Pull out every line below containing the word "track".

[Dataset records]
——

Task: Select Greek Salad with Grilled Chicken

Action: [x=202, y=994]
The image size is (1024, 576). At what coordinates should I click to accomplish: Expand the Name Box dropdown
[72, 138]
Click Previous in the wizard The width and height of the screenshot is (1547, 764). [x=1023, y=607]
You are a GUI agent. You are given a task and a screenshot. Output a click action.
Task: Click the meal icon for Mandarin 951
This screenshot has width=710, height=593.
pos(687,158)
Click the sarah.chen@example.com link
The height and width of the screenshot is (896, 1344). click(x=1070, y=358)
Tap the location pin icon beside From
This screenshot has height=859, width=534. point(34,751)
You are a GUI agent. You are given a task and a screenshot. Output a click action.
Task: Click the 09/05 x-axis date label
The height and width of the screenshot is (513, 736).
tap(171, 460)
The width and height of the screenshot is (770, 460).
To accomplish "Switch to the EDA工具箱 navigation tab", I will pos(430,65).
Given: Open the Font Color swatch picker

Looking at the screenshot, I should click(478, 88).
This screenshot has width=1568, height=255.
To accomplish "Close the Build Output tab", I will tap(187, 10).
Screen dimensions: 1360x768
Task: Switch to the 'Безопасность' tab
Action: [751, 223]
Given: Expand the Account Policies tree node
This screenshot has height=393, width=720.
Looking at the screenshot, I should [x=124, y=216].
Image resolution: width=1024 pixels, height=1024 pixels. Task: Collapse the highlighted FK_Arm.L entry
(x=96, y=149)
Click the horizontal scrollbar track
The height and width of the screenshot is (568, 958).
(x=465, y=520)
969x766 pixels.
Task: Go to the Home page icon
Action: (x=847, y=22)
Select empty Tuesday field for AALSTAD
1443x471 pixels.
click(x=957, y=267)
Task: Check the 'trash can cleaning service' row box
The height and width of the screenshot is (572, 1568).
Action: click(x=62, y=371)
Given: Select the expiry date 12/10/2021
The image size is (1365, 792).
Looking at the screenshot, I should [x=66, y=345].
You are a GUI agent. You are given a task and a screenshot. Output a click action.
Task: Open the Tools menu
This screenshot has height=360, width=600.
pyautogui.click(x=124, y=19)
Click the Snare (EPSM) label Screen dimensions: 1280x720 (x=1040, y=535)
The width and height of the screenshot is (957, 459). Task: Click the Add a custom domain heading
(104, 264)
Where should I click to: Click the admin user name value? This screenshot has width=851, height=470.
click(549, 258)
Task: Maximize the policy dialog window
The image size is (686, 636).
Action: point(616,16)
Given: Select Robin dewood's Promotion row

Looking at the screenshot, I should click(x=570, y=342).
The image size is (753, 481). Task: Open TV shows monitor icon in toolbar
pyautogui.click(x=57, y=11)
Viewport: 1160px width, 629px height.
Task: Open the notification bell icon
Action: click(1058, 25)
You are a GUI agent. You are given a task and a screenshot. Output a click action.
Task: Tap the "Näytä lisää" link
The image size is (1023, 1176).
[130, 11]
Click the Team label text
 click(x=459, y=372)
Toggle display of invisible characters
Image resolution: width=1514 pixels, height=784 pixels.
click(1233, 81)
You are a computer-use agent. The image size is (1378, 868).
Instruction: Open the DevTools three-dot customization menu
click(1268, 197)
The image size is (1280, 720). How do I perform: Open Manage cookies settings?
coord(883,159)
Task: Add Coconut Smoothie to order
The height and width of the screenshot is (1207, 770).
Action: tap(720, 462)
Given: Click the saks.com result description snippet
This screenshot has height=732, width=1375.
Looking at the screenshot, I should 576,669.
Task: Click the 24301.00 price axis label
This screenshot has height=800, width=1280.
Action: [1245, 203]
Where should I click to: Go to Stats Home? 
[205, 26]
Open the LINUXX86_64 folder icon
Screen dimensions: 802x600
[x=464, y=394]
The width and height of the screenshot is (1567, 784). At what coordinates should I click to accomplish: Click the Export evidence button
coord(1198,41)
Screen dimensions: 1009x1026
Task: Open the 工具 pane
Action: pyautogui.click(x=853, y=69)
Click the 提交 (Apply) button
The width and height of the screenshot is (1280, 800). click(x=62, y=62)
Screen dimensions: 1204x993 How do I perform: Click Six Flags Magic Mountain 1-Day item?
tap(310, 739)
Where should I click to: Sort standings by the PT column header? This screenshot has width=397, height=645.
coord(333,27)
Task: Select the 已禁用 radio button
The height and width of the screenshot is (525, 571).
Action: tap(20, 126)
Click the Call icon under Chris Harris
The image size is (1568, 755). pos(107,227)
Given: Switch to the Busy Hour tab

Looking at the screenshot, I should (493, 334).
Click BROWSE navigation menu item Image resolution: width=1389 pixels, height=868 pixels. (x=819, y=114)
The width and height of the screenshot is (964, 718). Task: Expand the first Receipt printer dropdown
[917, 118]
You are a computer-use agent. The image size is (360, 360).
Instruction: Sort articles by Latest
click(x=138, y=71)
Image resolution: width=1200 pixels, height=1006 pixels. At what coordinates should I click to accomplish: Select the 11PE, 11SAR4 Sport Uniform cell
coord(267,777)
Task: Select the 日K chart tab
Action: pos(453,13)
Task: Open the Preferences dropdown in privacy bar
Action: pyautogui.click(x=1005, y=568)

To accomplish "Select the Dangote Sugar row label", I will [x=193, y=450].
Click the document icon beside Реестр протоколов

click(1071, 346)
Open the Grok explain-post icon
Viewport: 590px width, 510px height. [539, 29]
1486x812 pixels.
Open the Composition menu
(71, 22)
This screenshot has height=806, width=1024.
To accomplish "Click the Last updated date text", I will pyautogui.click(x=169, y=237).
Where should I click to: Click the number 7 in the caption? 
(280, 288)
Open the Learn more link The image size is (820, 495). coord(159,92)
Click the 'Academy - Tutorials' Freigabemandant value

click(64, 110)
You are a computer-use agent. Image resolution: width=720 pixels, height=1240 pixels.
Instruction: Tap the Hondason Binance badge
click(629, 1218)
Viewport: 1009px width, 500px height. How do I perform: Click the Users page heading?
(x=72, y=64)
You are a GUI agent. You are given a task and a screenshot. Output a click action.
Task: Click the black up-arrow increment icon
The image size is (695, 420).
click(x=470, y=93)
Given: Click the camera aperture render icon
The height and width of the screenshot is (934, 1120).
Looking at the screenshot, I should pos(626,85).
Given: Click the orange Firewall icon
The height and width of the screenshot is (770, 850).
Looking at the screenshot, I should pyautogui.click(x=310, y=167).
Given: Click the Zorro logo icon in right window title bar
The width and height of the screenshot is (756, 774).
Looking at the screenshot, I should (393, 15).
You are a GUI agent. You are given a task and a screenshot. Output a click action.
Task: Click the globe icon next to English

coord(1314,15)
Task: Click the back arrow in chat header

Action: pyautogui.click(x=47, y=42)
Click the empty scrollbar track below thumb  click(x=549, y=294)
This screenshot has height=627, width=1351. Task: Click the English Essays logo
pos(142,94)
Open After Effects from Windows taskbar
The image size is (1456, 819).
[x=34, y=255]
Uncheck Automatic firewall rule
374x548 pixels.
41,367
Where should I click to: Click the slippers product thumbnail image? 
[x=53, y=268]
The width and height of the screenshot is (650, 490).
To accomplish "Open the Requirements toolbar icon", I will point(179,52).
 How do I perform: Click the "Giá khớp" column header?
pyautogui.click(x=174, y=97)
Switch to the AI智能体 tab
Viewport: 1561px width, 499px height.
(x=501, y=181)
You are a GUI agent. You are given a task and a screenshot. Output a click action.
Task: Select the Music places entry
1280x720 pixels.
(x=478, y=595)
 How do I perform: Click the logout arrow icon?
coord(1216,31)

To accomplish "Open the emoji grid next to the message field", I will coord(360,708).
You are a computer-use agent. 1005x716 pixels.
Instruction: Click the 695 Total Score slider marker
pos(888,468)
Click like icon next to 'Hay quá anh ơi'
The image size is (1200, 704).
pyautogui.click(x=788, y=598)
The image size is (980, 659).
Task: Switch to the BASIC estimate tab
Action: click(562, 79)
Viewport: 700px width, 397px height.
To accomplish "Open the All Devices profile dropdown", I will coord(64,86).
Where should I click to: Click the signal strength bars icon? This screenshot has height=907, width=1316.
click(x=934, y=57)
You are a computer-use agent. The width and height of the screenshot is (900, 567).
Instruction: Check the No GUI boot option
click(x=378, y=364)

——

» Answer
Click the horizontal scrollbar track
Click the empty scrollbar track below thumb  click(x=549, y=294)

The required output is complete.